**Extrait du texte**

Le Château de Versailles, symbole de l’Ancien Régime voulu par Louis XIV, est aujourd’hui l’un des monuments les plus visités du pays. Son jardin, dans sa Grande Perspective conçue par Le Nôtre, renferme maints trésors, allant des nombreux bosquets cachés dans les allées labyrinthiques, au Grand et au Petit Trianon, refuges intimes des rois et des favorites. Par delà les grilles de ce qui est aujourd’hui appelé le domaine de Marie-Antoinette, se cache un coin de paradis, comme figé hors du temps, que nous allons parcourir : le hameau de la Reine.

©Coupe-file

Marie-Antoinette en paysanne, 1791, d'après un dessin de Césarine Franck

Marie-Antoinette d’Autriche arrive à Versailles en 1770, afin d’épouser le dauphin, futur Louis XVI. Même si elle apparait comme l’archétype de la reine de France adepte des fastes et du plaisir, c’est en réalité une femme que l’étiquette rigide de la cour rebute dès son arrivée. A partir de 1774 déjà, elle trouve refuge au Petit Trianon, pavillon construit sous Louis XV, éloigné du grand château. En 1777, elle y commande un jardin anglais. Cinq ans plus tard, influencée par les écrits de Rousseau prônant un retour à la nature, et par sa volonté de s’éloigner des contraintes que la vie royale impose, elle demande à l’architecte Richard Mique de lui construire un petit monde artificiel inspiré de la vie rurale. Les travaux sont achevés trois ans plus tard. Commence alors une double vie pour la reine, l’une entre les couloirs prestigieux du Château, et l’autre dans ce village préfabriqué où elle se plait à jouer à la paysanne avec ses intimes et ses enfants. Abandonné suite à la Révolution, menacé de destruction, remanié pour l'impératrice Marie-Louise puis oublié, le hameau est finalement réhabilité à l'aube du XXe siècle. Il est inscrit au patrimoine mondial de l'Unesco depuis 1979, et ouvert au public depuis 2006.


Vue aérienne du hameau de la Reine, ©Château de Versailles

Passons donc derrière le Petit Trianon et déambulons sur les petits chemins hasardeux, dans les pas de Marie-Antoinette. Levons la tête et admirons d’abord les grands arbres qui s’épanouissent de tous les côtés, vêtus de leurs couleurs d'automne. Nous arrivons rapidement sur les berges d'un lac, autour duquel rayonnent de petites maisons aux toits de chaumes et aux charpentes de bois. Penchez-vous vers l'eau ; vous y verrez des carpes et des brochets, car c'était là un endroit dédié à la pêche.

Données de localisation de cibles visibles
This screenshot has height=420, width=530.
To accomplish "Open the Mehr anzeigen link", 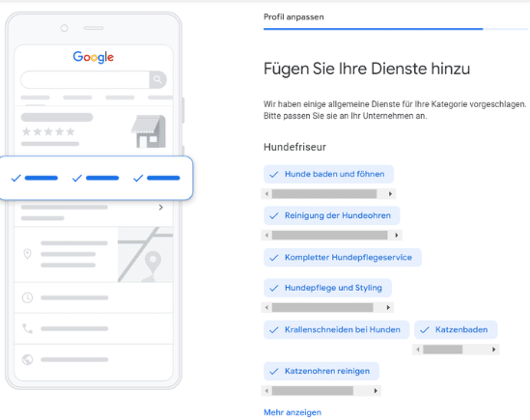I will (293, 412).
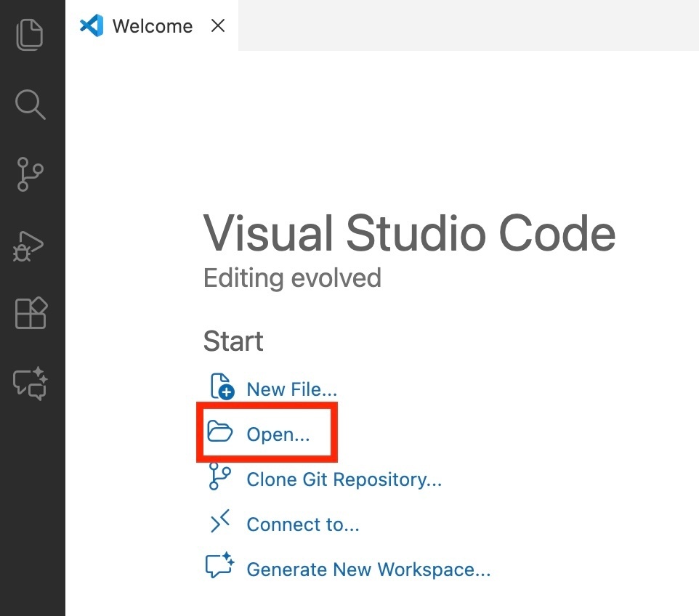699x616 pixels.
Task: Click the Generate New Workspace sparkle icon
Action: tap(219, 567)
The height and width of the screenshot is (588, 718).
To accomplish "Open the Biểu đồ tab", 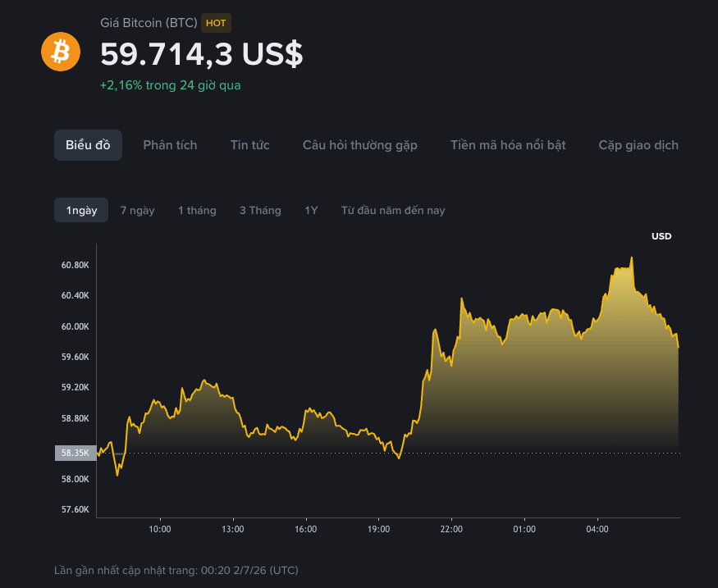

**Consigne**
Relevez toutes les années écrites en chiffres dans l'extrait sur le hameau de la Reine, dans leur ordre d'apparition.

**Corrigé**
1791, 1770, 1774, 1777, 1979, 2006